Disclaimer: The study referenced here is peer-reviewed and published in BMJ Public Health, though its findings are based on a selected sample of coroner-referred cases and may not represent the full scope of sodium nitrite suicides in the UK or elsewhere. Senior author Amrita Ahluwalia holds patents and commercial interests related to nitrate and nitrite, as disclosed in the Paper Notes.
If You Need Support
If you or someone you know is struggling or in crisis, help is available. These services are free, confidential, and available 24/7.
United States
- Call or Text: Dial 988 (988 Suicide & Crisis Lifeline)
- Chat Online: 988lifeline.org
- Text: HOME to 741741 (Crisis Text Line)
United Kingdom
- Call: 116 123 (Samaritans)
- Text: SHOUT to 85258 (Shout Crisis Text Line)

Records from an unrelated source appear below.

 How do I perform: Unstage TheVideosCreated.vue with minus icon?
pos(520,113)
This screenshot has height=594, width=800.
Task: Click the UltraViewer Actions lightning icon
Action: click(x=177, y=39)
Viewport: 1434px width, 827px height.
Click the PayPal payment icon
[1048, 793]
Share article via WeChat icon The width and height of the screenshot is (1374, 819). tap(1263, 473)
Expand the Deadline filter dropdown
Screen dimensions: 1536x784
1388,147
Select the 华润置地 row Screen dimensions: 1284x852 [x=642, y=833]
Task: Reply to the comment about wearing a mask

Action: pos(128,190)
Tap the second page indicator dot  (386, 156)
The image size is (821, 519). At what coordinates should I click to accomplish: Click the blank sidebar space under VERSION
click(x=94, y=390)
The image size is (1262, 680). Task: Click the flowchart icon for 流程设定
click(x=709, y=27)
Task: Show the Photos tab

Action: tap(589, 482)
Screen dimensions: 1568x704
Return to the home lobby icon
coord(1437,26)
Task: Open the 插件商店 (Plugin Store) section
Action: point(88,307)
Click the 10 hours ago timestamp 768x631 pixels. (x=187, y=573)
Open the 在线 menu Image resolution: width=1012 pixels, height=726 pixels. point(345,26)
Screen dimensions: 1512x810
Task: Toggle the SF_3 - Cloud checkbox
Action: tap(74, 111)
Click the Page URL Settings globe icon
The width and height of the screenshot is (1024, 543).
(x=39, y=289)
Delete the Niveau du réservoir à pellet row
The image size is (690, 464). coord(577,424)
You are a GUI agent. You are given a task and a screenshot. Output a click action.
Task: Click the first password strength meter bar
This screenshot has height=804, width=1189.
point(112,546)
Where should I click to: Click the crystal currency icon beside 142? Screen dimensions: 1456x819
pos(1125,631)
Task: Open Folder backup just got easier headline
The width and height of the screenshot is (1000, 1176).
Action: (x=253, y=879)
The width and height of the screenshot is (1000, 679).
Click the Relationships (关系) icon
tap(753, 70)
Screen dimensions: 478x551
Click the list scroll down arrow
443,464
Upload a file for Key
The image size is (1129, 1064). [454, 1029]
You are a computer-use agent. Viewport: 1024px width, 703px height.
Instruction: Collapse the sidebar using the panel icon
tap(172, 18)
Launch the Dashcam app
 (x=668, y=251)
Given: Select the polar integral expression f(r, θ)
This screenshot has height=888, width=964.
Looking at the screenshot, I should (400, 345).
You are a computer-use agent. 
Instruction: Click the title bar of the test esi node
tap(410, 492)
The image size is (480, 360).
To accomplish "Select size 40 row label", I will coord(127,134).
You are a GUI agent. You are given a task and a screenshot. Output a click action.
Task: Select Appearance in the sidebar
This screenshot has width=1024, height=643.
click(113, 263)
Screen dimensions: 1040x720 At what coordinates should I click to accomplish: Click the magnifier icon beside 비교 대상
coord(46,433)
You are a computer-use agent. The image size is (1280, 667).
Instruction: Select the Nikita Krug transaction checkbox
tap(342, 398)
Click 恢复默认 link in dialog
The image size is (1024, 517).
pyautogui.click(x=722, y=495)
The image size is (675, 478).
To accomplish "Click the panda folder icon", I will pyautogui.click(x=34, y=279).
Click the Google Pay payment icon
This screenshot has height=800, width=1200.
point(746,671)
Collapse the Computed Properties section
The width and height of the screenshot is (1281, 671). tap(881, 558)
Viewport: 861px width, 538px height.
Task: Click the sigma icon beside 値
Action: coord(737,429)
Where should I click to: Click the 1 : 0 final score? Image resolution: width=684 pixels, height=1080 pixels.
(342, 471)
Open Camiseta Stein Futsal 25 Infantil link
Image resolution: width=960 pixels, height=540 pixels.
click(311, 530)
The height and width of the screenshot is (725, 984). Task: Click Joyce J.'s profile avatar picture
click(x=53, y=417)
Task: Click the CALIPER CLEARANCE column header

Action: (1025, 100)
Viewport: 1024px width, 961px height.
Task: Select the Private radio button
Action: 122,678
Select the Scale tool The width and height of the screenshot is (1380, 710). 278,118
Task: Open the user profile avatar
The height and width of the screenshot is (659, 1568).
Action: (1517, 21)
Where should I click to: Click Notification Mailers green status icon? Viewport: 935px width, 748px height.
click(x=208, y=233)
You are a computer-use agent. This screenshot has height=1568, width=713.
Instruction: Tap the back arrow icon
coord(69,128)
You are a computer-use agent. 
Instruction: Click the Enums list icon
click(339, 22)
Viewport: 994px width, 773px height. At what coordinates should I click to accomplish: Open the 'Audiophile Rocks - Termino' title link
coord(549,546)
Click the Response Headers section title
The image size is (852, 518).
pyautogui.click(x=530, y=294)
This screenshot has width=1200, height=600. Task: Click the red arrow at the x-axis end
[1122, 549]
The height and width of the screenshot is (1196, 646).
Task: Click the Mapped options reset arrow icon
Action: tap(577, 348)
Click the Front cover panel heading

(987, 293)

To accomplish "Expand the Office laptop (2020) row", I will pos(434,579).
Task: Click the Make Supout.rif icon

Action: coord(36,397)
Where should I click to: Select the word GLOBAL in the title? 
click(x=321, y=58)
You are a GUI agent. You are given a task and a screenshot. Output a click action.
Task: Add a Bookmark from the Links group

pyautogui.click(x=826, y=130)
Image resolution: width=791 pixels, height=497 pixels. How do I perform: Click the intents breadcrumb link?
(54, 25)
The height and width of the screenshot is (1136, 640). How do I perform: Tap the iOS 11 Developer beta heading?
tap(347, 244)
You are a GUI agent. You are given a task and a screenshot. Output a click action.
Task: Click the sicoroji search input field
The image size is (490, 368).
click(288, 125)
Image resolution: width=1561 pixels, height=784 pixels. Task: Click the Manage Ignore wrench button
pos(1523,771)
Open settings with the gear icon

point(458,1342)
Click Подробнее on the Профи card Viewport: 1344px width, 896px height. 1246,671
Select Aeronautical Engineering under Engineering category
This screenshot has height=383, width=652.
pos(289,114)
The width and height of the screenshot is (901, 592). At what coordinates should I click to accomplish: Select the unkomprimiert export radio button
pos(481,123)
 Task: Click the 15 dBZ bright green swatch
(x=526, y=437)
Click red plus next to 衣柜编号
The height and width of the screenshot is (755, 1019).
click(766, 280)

- Under 35s: Call 0800 068 4141 (PAPYRUS HOPELINE247)
Ireland
- Call: 116 123 (Samaritans Ireland)
- Text: HELP to 51444 (Pieta)
Paper Notes
Limitations
The analysis relied entirely on cases that coroners, pathologists, or police forces chose to send to the Queen Mary laboratory, meaning the dataset reflects situations where sodium nitrite was already suspected based on physical evidence at the scene or familiarity with the lab’s services. This introduces selection bias and almost certainly undercounts the true incidence of sodium nitrite suicides across the UK. Because nitrite testing is not routine in postmortem toxicology, many cases likely go undetected entirely. The interval between death and sample receipt varied considerably, which may have affected biochemical accuracy. Many blood samples showed signs of hemolysis, which can shift the balance between measured nitrite and nitrate levels. To preserve anonymity, researchers had no access to contextual details such as evidence of online activity or items recovered from the scene. The geographic clustering reported in the paper may reflect regional awareness of the laboratory rather than true regional incidence.
Funding and Disclosures
The research was supported by a project grant from the William Harvey Foundation. Co-author Rohan Hobbs is funded through the EPSRC Research Council as part of the KCL EPSRC DTP program (grant reference EPSRCDTP2401). Senior author Amrita Ahluwalia declares significant competing interests: she serves as director of two startup companies focused on therapeutically exploiting nitrate, Heartbeet and IoNa Therapeutics, and holds two patents related to nitrate and nitrite (WO2024160924A1 and WO2024160921A1). Her laboratory received payment for the nitrite and nitrate analyses described in the study. The work was approved by the Queen Mary University of London Ethics Review Committee (QME25.1052).
Publication Details
The paper, titled “Retrospective cohort analysis of nitrite and nitrate levels in postmortem biological samples after suspected suicide, 2019-24,” was authored by Jonathan W. Ho, Rohan Hobbs, Nigel Brown, Paul Dargan, Laura J. Hikin, Alexander Lawson, Sean McGovern, Robert Moore, Paul Smith, Jessica Winfield, Rebecca Wood, and Amrita Ahluwalia. It appeared in BMJ Public Health on April 20, 2026, volume 4, article e004215. The DOI is 10.1136/bmjph-2025-004215. Corresponding author is Dr. Amrita Ahluwalia of Queen Mary University of London. The article is published open access under a CC BY 4.0 license.